** DATA FOR PROCESSING follows **
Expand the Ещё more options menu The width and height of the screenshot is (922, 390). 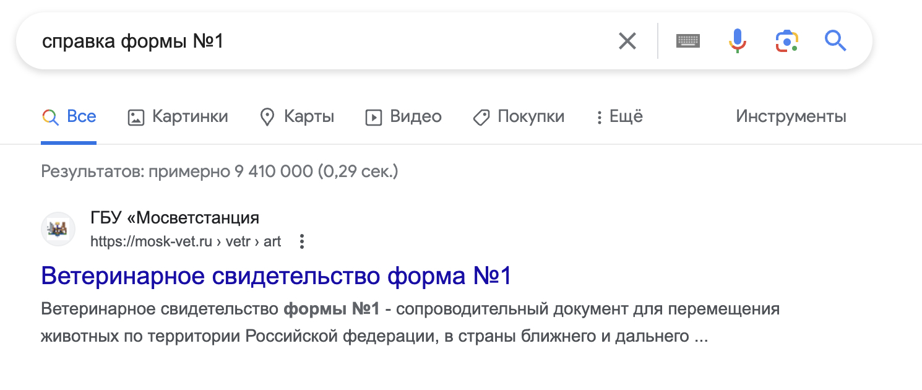619,116
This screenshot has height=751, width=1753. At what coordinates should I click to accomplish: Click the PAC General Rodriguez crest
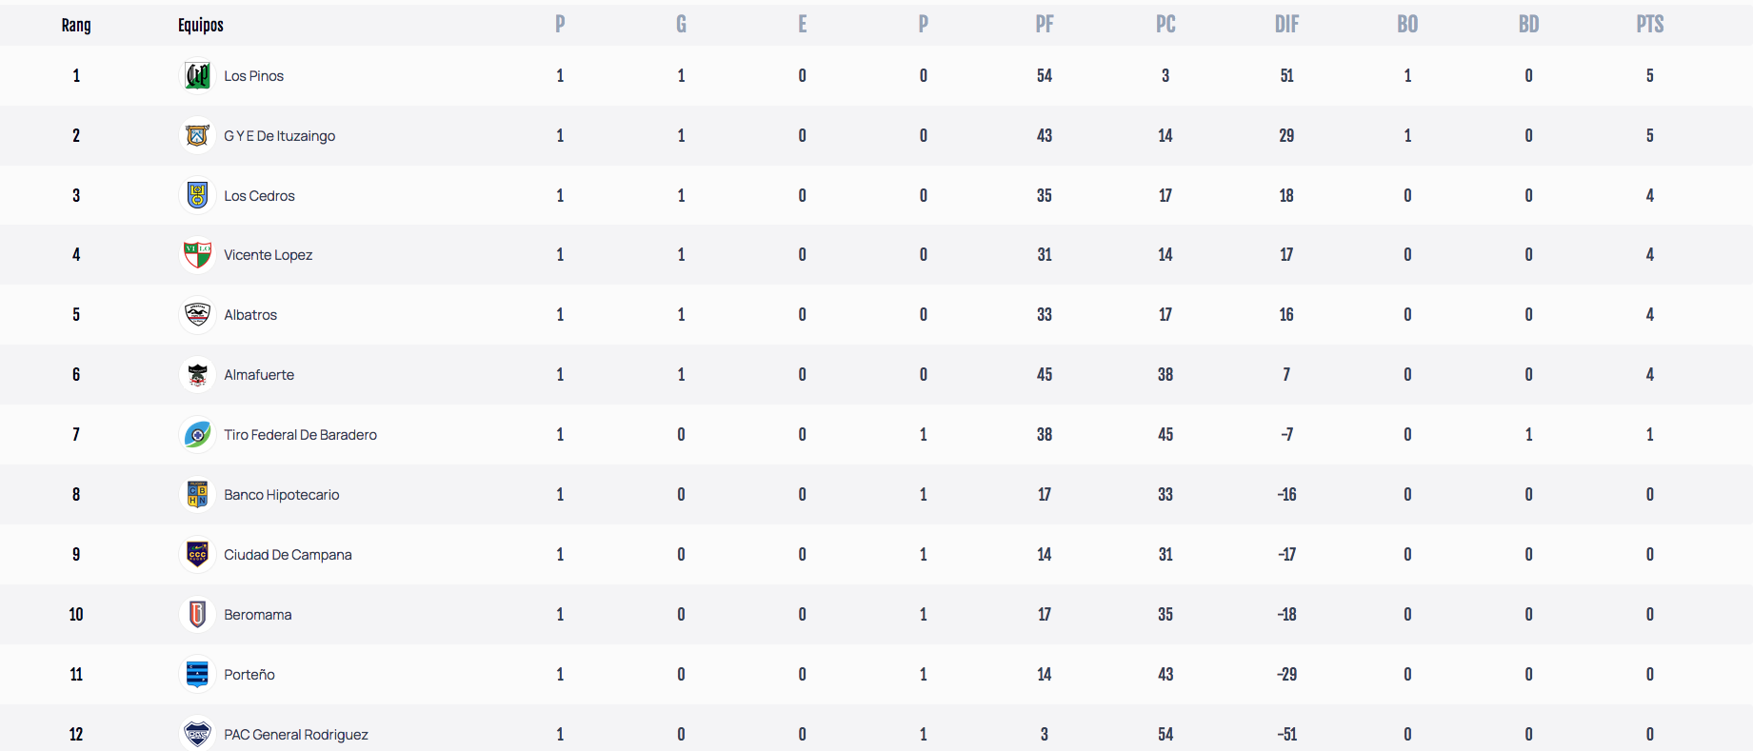[197, 733]
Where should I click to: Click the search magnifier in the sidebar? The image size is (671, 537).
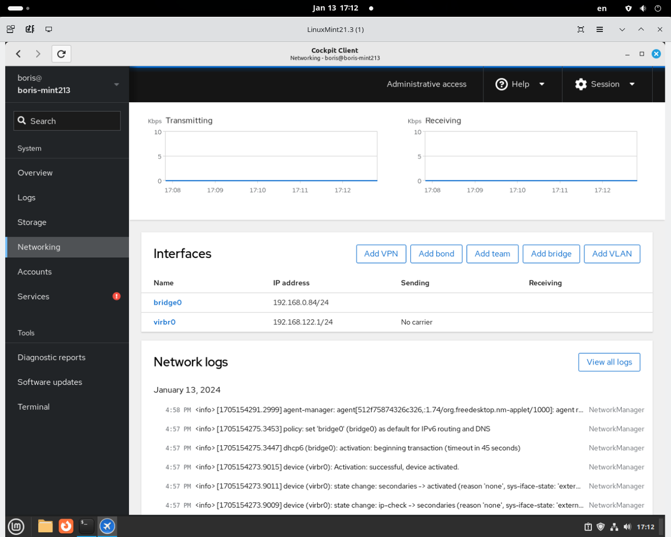coord(22,120)
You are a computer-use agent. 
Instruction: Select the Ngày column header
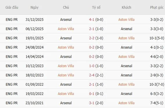coord(34,8)
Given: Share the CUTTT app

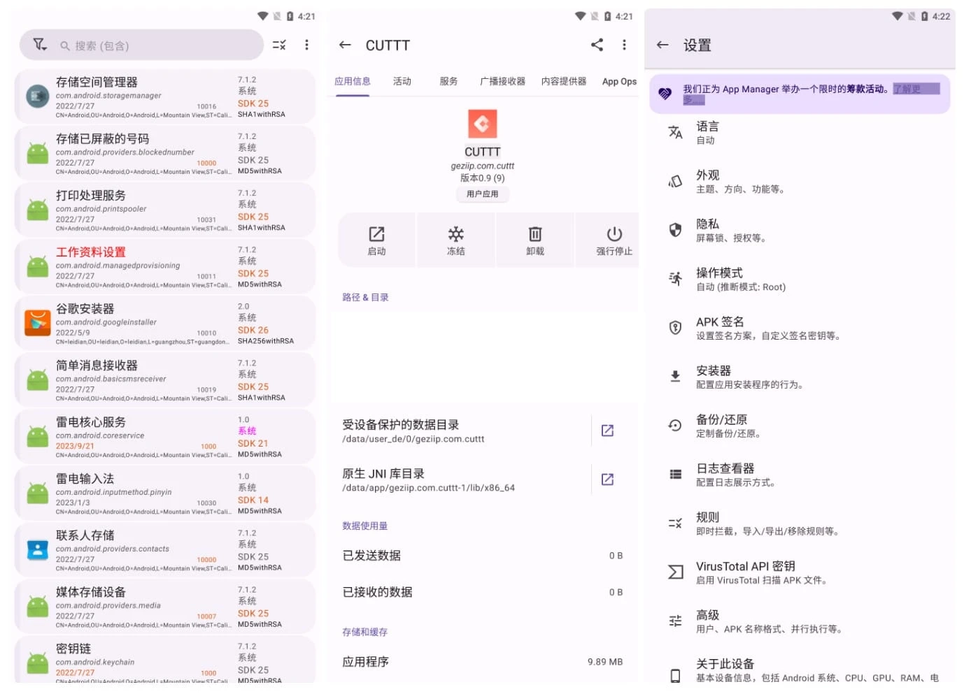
** End of DATA FOR PROCESSING **
__WHAT YOU NEED TO DO__. Exactly the lines from the line with "Where should I" through the end of the data are to be reproduced, and no picture is to be included.

__ANSWER BOX__.
Where should I click to: Click the search magnifier in the sidebar? The image size is (671, 537).
coord(22,120)
You are a computer-use agent. 
Instruction: Select the Ngày column header
coord(34,8)
Given: Share the CUTTT app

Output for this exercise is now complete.